ESTRATTO DEL TESTO |
· · ·

Avatar Redazionale , il 18/02/05

19 anni fa - Quando l'auto va in guerra.

A Baghdad, la morte viaggia su quattro ruote, e chiusa nel bagagliaio. Mentre guidi potresti averla proprio a fianco, su quel taxi il cui conducente incrocia il tuo sguardo, o sull'autocisterna che ti precede nel traffico che avanza a singhiozzo con una lentezza esasperante, o nel cassone del camion che ti stringe da sinistra per guadagnare mezzo metro verso l'incrocio.

NUOVA ARMA È il nuovo volto della morte irachena, corredato di marca, modello e cilindrata: l'autobomba, arma della disperazione, della rabbia e dell'impotente e gretta frustrazione di un esercito senza uniforme e senza codice d'onore che combatte - o s'illude di combattere - il simbolo più tangibile e di questi tempi più accessibile del satanismo occidentale: le forze d'occupazione americane in Iraq e la loro carne da cannone, la Guardia Nazionale irachena.

TUTTE INSIEME Autobomba, camion-bomba, furgoni-bomba: nella sola Baghdad saltano in aria al ritmo di due o tre al giorno, portandosi all'altro mondo una media (calcolata negli ultimi 20 mesi) di almeno 14 vite umane al giorno. La polizia, secondo un copione ormai tristemente ripetitivo, recupera i relitti e li porta nel deposito di Kharada, dove le lamiere contorte si accatastano.

NIENTE CODE Ogni guidatore che si rispetti, nella capitale, non si fida più di nessuno e evita attentamente di passare nei pressi degli obiettivi preferiti dagli attentatori suicidi automuniti: i checkpoint delle tante entrate della zona verde (sede delle principali rappresentanze occidentali, oggi ribattezzata zona internazionale) gli ingressi delle caserme della Guardia Nazionale, le stazioni di polizia. Il problema è che spesso, per quante precauzioni tu abbia preso, l'obiettivo te lo ritrovi di fianco in uno dei tanti ingorghi che paralizzano la città, sotto forma di un convoglio di humvee americani, o di una macchina della polizia.

· · ·

ESTRATTO DEI DATI |
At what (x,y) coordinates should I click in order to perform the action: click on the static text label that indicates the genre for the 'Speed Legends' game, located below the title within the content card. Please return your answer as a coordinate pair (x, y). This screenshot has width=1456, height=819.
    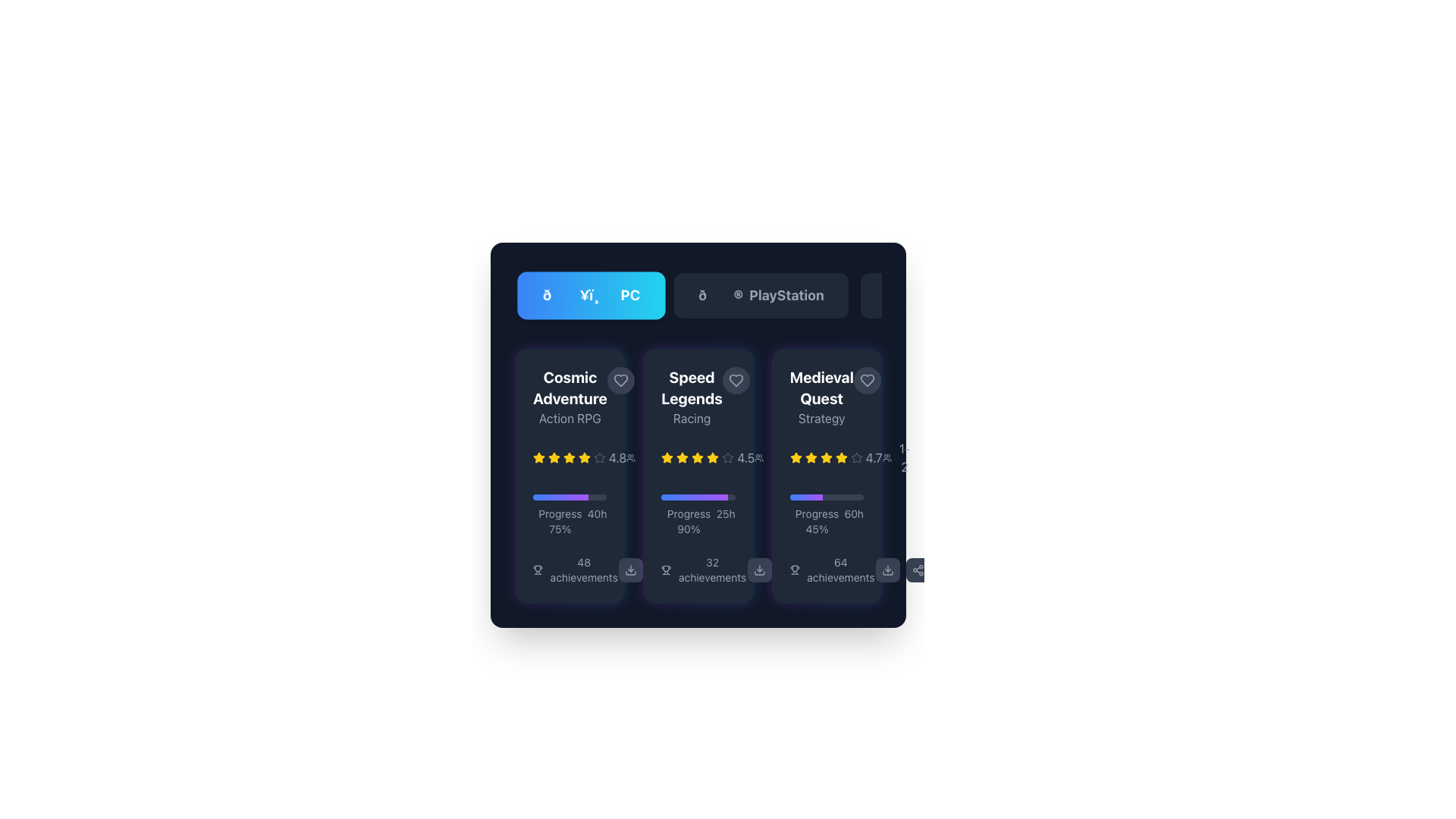
    Looking at the image, I should click on (691, 418).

· · ·

OBIETTIVO | Continua l'articolo sulle autobombe a Baghdad partendo dalla frase con cui termina.

RISULTATO DEL COMPITO |
"Questa è la situazione che più odio" mi ha detto un giorno, a Baghdad, il mio vecchio amico Mohaned al Shammari, mentre eravamo, per l'appunto, imbottigliati nel traffico a fianco di un blindato dei marines che manovrava per farsi largo. "Restarmene qui come un imbecille, senza poter andare né avanti né indietro, rischiare che qui a due passi ci sia un uomo di al Zarqawi al volante di una macchina piena di tritolo e pensare che questo potrebbe essere il mio ultimo istante di vita". Eppure parlava con tono rassegnato, come di chi ha dovuto esercitarsi a lungo nella dura arte della convivenza con la morte. Prima che riuscissimo a uscire dall'ingorgo, Mohaned ha acceso una sigaretta e ha detto: "Beh, se dev'essere, almeno fumiamo".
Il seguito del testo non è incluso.